Vitamin D (also known as Calciferol) was first identified as a vitamin in the 20th century but is now recognised as a prohormone (a substance that can be converted into a hormone within the body). Vitamin D, along with its buddies A, E and K, is fat-soluble meaning that it can be stored long-term in the body instead of being flushed out in our urine if not absorbed. It is one of 24 micronutrients that are critical for human survival. That’s right, not getting enough is eventually fatal.

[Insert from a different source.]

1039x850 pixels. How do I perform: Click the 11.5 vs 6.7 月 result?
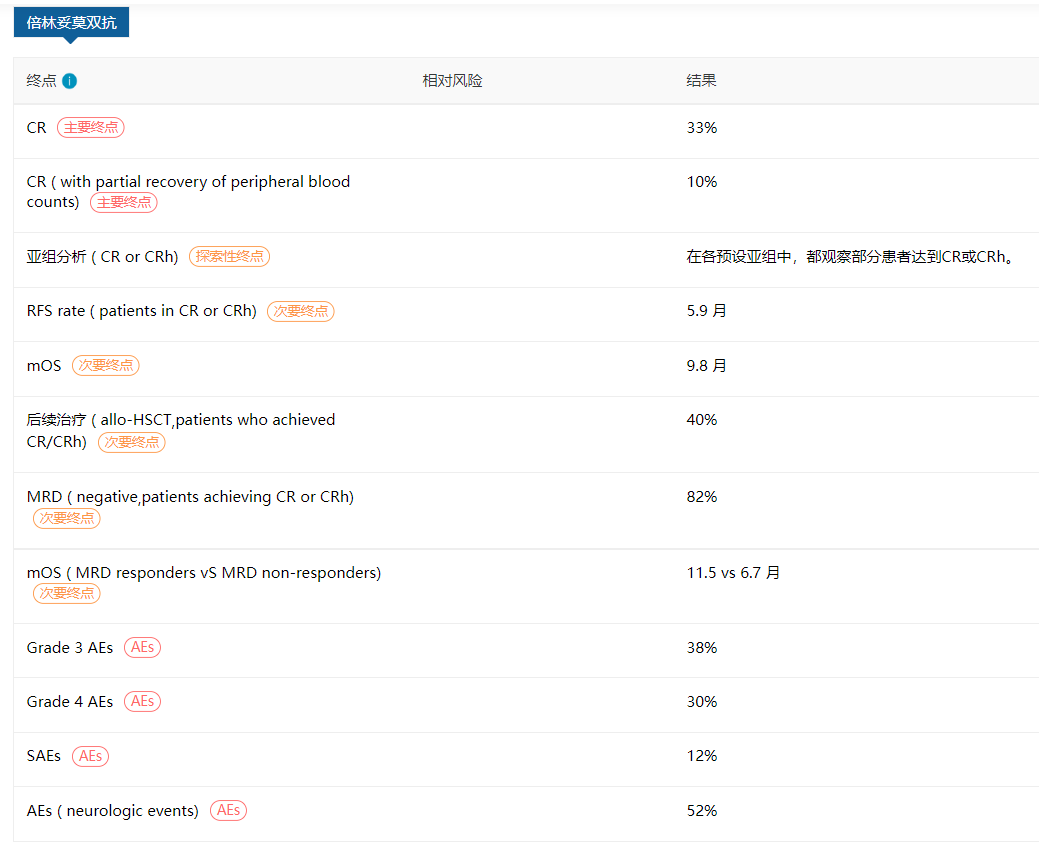tap(733, 573)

We consume vitamin D in our diets in two main forms:
1) Vitamin D2 (Ergocalciferol)
2) Vitamin D3 (Cholecalciferol)
Of the two forms, D3 is almost twice as effective as D2 in raising blood levels of vitamin D and so is the natural choice to consume when trying to treat a deficiency.
What does it do?
In short: a lot!
Once absorbed, vitamin D is converted to an active steroid hormone that binds to the vitamin D receptor. These receptors are found in just about every cell of your body meaning that vitamin D has wide and far-reaching effects.
Traditionally, vitamin D has been associated mostly with bone health where it plays a vital role in the regulation of minerals such as calcium and phosphorus, essential for healthy and strong bones.
More recently, the scientific literature has shone a light on the various other functions of vitamin D like immune system function (this became especially topical during the COVID pandemic), a role in strength and athletic performance, regulation of mood, prevention of certain cancers, and even its association with reduced all-cause mortality (a lower likelihood of dying from any reason).
Further research is ongoing but it is clear that this is more than just a one-trick-pony.
Here are a few of the benefits that are supported by at least some high-quality research:
Decreases the risk of falls in the elderly, cardiovascular disease and colorectal cancer
Decreases blood pressure, frequency of upper respiratory infections, and even the severity of COVID-19
Decreases blood pressure and improves insulin sensitivity
May raise testosterone levels in men
Can help people to shed weight and reduce symptoms of depression
How much do I need?
Well, it depends.
The recommended daily intake for adults is 600 IU. But this may be higher or lower depending on other factors like daily sun exposure, skin colour, advanced age, gut absorption ability, medications, obesity, and others.
The only real way to decide whether you need to be getting some more is to do a blood test to measure your blood levels. According to guidelines adopted by the National Osteoporosis Foundation of South Africa, a vitamin D level < 12 ng/ml is regarded as vitamin D deficient, while levels between 12 and 19 are regarded as insufficient and levels of 20 ng/ml or above as sufficient. In my experience, a level of 30ng/ml is a good target that provides some safety margin and may bring additional health benefits besides bone-health benefits.